#### DATASET EXCERPTS ####
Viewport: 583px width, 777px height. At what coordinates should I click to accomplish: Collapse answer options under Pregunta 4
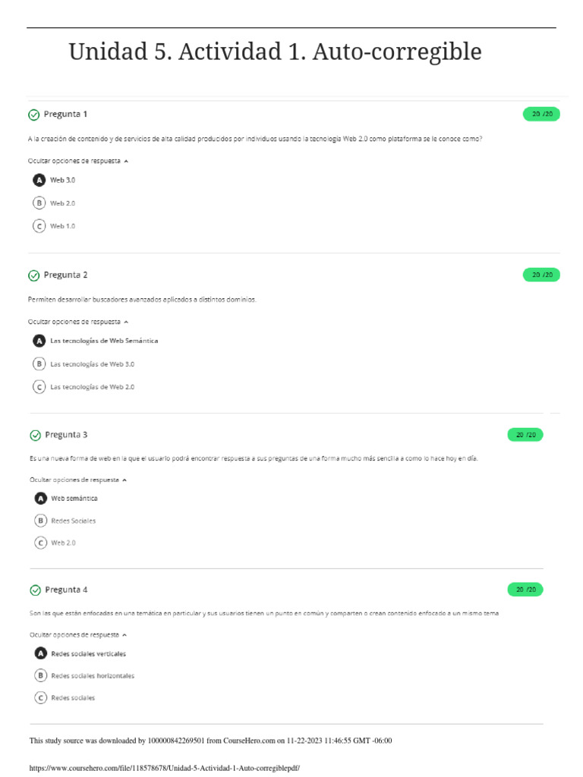tap(79, 634)
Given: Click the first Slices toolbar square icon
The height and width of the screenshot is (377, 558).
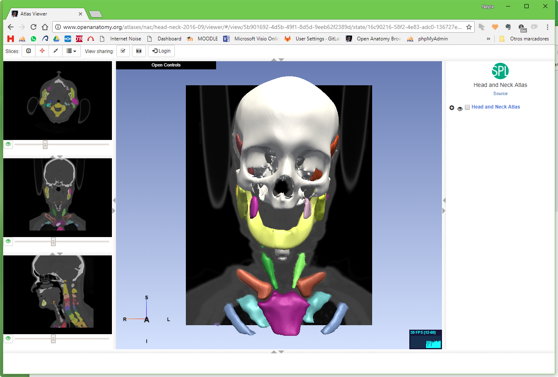Looking at the screenshot, I should pyautogui.click(x=29, y=51).
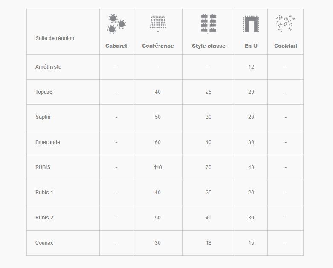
####
▸ AIM
Lay out the items as a numbered list, from the line containing "Given: Click the" through the end of the items, both ends included. Omit blank lines and the pictures.

▸ CORRECT RESULT
1. Given: Click the first Slices toolbar square icon
2. The height and width of the screenshot is (377, 558).
3. Looking at the screenshot, I should pyautogui.click(x=29, y=51).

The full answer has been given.